Explore the material
• a. Answer these questions about the abstract on RNA alignment, one line per answer, marked the same way:
(i) What has been discovered during the last few years?
(ii) What is multiple sequence alignment called an essential step in?
(iii) In contrast to proteins, what do many classes of functionally related RNA molecules show?
• b. Summarize the abstract on RNA alignment in two sentences.
• c. Write the next part of the abstract on RNA alignment, starting right after its final sentence.

Provided passage
Abstract
During the last few years new functionalities of RNA have been discovered, renewing the need for computational tools for their analysis. To this respect, multiple sequence alignment is an essential step in finding structurally conserved regions in related RNA sequences. In contrast to proteins, many classes of functionally related RNA molecules show a rather weak sequence conservation but instead a fairly well conserved secondary structure. Hence, any method that relates RNA sequences in form of multiple alignments should take structural features into account, which has been verified in recent studies.

Data
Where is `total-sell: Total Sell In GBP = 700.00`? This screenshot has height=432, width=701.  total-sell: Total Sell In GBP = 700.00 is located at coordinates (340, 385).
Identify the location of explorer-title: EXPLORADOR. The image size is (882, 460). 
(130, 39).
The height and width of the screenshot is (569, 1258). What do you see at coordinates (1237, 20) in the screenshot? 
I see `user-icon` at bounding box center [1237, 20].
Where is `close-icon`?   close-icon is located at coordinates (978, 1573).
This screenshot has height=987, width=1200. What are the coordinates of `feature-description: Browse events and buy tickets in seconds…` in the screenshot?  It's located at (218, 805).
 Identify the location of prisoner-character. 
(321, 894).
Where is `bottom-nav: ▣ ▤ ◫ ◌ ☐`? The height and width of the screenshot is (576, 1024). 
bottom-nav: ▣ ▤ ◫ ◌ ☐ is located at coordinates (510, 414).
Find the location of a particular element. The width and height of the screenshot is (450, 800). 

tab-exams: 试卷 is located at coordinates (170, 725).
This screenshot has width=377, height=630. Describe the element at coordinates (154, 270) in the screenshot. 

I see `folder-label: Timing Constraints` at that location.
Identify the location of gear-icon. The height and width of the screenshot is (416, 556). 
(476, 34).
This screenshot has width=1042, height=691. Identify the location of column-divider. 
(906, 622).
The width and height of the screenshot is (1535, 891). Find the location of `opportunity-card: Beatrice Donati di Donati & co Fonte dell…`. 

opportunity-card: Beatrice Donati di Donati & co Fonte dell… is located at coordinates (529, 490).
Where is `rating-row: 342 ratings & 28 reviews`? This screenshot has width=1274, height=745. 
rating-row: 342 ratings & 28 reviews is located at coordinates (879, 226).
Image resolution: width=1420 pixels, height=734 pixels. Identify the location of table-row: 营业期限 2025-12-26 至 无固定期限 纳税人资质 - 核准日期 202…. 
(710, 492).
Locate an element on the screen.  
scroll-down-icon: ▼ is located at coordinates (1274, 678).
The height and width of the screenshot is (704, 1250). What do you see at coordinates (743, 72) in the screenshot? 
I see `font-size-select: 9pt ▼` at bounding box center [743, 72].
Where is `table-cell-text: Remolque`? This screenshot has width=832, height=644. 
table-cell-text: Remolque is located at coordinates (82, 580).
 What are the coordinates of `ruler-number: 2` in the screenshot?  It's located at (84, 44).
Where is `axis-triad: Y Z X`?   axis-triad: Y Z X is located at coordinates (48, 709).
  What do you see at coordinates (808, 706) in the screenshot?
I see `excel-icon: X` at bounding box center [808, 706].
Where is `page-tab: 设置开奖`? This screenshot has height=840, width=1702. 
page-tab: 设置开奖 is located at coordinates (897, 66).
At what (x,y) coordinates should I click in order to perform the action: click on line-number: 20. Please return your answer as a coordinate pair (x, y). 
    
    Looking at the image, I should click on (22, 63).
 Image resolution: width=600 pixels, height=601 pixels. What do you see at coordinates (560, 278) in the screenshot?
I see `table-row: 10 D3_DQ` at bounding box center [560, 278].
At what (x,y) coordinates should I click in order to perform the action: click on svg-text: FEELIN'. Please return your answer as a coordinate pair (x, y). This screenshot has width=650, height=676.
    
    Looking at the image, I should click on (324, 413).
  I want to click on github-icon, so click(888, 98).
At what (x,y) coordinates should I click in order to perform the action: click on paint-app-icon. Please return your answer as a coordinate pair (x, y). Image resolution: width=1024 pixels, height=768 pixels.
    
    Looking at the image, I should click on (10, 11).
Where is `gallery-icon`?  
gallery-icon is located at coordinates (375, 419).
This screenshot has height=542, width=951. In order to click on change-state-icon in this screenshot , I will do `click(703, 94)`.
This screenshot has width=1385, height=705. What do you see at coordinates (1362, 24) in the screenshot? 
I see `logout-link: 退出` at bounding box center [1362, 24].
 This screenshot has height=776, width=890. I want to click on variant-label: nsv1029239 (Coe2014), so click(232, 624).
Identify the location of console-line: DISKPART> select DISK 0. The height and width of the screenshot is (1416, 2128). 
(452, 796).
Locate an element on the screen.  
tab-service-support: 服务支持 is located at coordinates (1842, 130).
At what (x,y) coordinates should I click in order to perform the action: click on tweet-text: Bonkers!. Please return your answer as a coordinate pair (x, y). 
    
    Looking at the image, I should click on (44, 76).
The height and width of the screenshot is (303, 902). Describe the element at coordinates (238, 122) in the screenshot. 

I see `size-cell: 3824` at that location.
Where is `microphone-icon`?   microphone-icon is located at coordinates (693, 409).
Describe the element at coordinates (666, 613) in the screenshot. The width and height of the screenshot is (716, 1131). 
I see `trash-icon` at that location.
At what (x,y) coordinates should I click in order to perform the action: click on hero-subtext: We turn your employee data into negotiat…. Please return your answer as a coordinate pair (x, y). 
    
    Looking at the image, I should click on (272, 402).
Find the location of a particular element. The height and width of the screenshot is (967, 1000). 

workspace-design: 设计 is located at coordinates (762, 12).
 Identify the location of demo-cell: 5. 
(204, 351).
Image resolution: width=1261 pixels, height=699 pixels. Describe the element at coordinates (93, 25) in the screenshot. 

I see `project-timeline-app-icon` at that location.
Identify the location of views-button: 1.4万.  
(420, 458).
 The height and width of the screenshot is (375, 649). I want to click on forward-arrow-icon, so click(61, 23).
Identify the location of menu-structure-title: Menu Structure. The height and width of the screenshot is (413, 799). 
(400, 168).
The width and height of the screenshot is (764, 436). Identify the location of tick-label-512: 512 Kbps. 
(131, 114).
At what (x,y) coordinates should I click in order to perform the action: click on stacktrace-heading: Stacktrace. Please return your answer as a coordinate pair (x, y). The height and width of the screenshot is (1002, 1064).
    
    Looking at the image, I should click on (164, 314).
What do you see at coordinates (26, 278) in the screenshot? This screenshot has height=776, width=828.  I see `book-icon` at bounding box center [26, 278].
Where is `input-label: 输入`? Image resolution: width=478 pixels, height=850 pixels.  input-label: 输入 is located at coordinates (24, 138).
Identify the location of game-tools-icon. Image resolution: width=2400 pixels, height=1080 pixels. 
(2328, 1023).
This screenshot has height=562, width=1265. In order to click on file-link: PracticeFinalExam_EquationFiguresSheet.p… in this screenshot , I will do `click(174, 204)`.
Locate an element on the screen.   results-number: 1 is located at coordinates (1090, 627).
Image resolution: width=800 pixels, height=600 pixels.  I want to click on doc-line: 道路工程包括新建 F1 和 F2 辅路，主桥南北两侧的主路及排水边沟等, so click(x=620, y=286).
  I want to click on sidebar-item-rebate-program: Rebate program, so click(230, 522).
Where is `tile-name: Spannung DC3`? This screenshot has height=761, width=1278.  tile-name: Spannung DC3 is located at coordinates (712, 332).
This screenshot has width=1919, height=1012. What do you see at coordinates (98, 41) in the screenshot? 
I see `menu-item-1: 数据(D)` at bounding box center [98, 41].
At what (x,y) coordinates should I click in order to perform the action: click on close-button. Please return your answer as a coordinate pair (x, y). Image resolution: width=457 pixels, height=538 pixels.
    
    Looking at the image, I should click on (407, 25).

Answers per task
• a.
(i) New functionalities of RNA.
(ii) Finding structurally conserved regions in related RNA sequences.
(iii) Rather weak sequence conservation, but a fairly well conserved secondary structure.

• b. Recent discoveries of new RNA functionalities have renewed the need for computational analysis tools, and multiple sequence alignment is an essential step in finding structurally conserved regions in related RNA sequences. Because many functionally related RNAs conserve secondary structure more than sequence, alignment methods should take structural features into account, as recent studies have verified.

• c.
Progress has been made in developing new structural alignment algorithms, however, current methods are computationally costly or do not have the desired accuracy to make them an everyday tool. In this paper we present a fast, practical, and accurate method for computing multiple, structural RNA alignments. The method is based on combining a new pairwise structural alignment method with the popular program T-Coffee. Our pairwise method is based on an integer linear programming (ILP) formulation resulting from a graph-theoretic reformulation of the structural alignment problem. We find provably optimal or near-optimal solutions of the ILP with a Lagrangian approach. Tests on a recently published benchmark set show that our Lagrangian approach outperforms current programs in quality and in the length of the sequences it can align.
Supported by the DFG Research Center Matheon “Mathematics for key technologies” in Berlin, the German Federal Ministry of Education and Research, (grant no. 0312705A ‘Berlin Center for Genome Based Bioinformatics’), and the IMPRS for Computational Biology and Scientific Computing.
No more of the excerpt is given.